BEGIN Study material

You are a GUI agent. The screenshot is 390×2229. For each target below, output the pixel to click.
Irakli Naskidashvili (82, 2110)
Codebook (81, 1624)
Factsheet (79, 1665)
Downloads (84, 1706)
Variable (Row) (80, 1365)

END Study material

Your objective:
Exactly as given, repeat each line above.

Answer area:
You are a GUI agent. The screenshot is 390×2229. For each target below, output the pixel to click.
Irakli Naskidashvili (82, 2110)
Codebook (81, 1624)
Factsheet (79, 1665)
Downloads (84, 1706)
Variable (Row) (80, 1365)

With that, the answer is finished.